### Excerpted passage
St. Louis Rams, professional football team and one
of four teams in the Western Division of the National
Football Conference (NFC) of the National Football
League (NFL). Formerly based in Cleveland, Ohio, and
Los Angeles, California, the Rams now play in the
Edward Jones Dome in St. Louis, Missouri, and wear
uniforms of royal blue, gold, and white.
The Rams built powerful squads during the 1940s and
1950s, winning an NFL championship and six Western
Division titles. Starring during the era were wide
receiver Tom Fears and quarterback-punter Norm Van
Brocklin, both eventual Hall of Fame members. The
Rams were one of the NFC’s most consistent teams
during the 1970s and 1980s, reaching the playoffs
14 times from 1973 to 1989 and capturing a league-record
seven consecutive division titles from 1973 to 1979.
Led by quarterback Kurt Warner, the Rams won the franchise’s
first Super Bowl in 2000, defeating the Tennessee
Titans. St. Louis returned to the title game two years
later but lost to the New England Patriots on a last-second
The Cleveland Rams were founded in 1936 as a member
of the American Football League (a different league
than the AFL that later merged with the NFL). A year
later the team joined the NFL. The Rams moved frequently,
playing in three different stadiums over several losing
seasons. In 1945 a remarkable turnaround occurred
as rookie quarterback Bob Waterfield led the Rams
to a 9-1 win-loss record and a 15-14 victory over
the Washington Redskins in the NFL Championship Game.
Despite the Rams’ successful season, the franchise
remained unprofitable. Following the season the team
moved to Los Angeles.
From 1949 to 1951 Waterfield and fellow quarterback
Norm Van Brocklin guided the Rams to three consecutive
Western Division championships. Los Angeles won the
NFL crown in 1951, defeating the Cleveland Browns
24-17 in the championship game. The winning play was
a 73-yard pass from Van Brocklin to Tom Fears. Wide
receiver Elroy “Crazy Legs” Hirsch led
the league that season with 1,495 yards, and he also
scored 17 touchdowns. The Rams’ next conference
title, in 1955, was their last playoff appearance
Former Chicago Bears assistant George Allen was named
head coach in 1966. He steered Los Angeles to Western
Division titles in 1967 and 1969 with lineups featuring
quarterback Roman Gabriel, wide receiver Jack Snow,
and defensive linemen Deacon Jones and Merlin Olsen.
Allen earned top coaching honors in 1967, and two
years later Gabriel was named player of the year.

### Exercise task
Write the next part of the passage on the Rams football team, picking up after its final sentence.

### Data shown
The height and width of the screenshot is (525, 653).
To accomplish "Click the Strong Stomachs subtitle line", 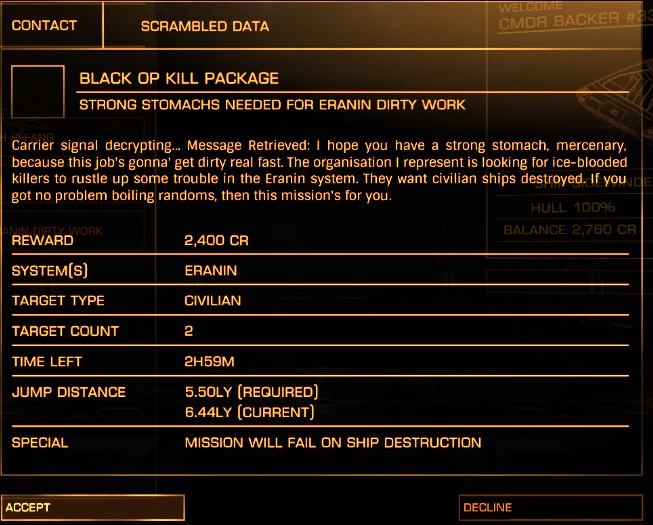I will point(272,105).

### Exercise output
The Rams’ dominance in the Western Division
continued under Chuck Knox, who became the team’s
head coach in 1973. Knox led the Rams to five consecutive
division crowns, recording a 54-15-1 regular-season
win-loss-tie record from 1973 to 1977. His many stars
included quarterback Pat Haden, offensive guard Tom
Mack, running back Lawrence McCutcheon, linebacker
Jack “Hacksaw” Reynolds, and defensive
end Jack Youngblood, who was named the league’s
top defensive player in 1975.
Ray Malavasi became the Rams’ head coach in
1978. A former defensive coordinator for the Rams,
Malavasi extended the team’s streak of division
titles in 1978 and 1979, for a total of seven straight.
The Rams, however, lost the NFC Championship Game
to the Dallas Cowboys following the 1978 season and
Super Bowl XIV to the Pittsburgh Steelers following
the 1979 season.
Superstar running back Eric Dickerson powered Los
Angeles to four consecutive playoff appearances from
1983 to 1986. In 1983 he broke the NFL rookie rushing
record with a league-best 1,808 yards. The record
had been held by Earl Campbell of the Houston Oilers
(now Tennessee Titans), who amassed 1,450 yards in
1978. Head coach John Robinson was named NFC coach
of the year in 1983. The next year Dickerson was named
player of the year, and he won his second rushing
title with 2,105 yards. He won a third rushing title
in 1986 with 1,821 yards.
In 1988 the passing combination of quarterback Jim
Everett and wide receiver Henry Ellard led the Rams
to a wild card playoff berth. Both players led their
respective positions in yardage that year. Los Angeles
reached the NFC Championship Game in 1989 but lost
to the San Francisco 49ers, 30-3.
Knox returned as head coach in 1992 and posted a
15-33 record over three seasons. Running back Jerome
Bettis was named the league’s top rookie in
1993. With dwindling fan support in Los Angeles, the
Rams moved to St. Louis following the 1994 season.
There, wide receiver Isaac Bruce amassed 1,781 receiving
yards in 1995, the second-highest total in NFL history.
In 1999 the Rams posted a 13-3 record and won their
division. Quarterback Kurt Warner, who threw for 41
touchdowns, was named the NFL player of the year.
In the Super Bowl, held in January after the end of
the regular season, the Rams defeated the Tennessee
Titans, 23-16. After losing in the first round of
the playoffs the next season, the Rams went 14-2 in
2001 and returned to the Super Bowl, where they lost
to the New England Patriots. Warner won his second
player of the year award.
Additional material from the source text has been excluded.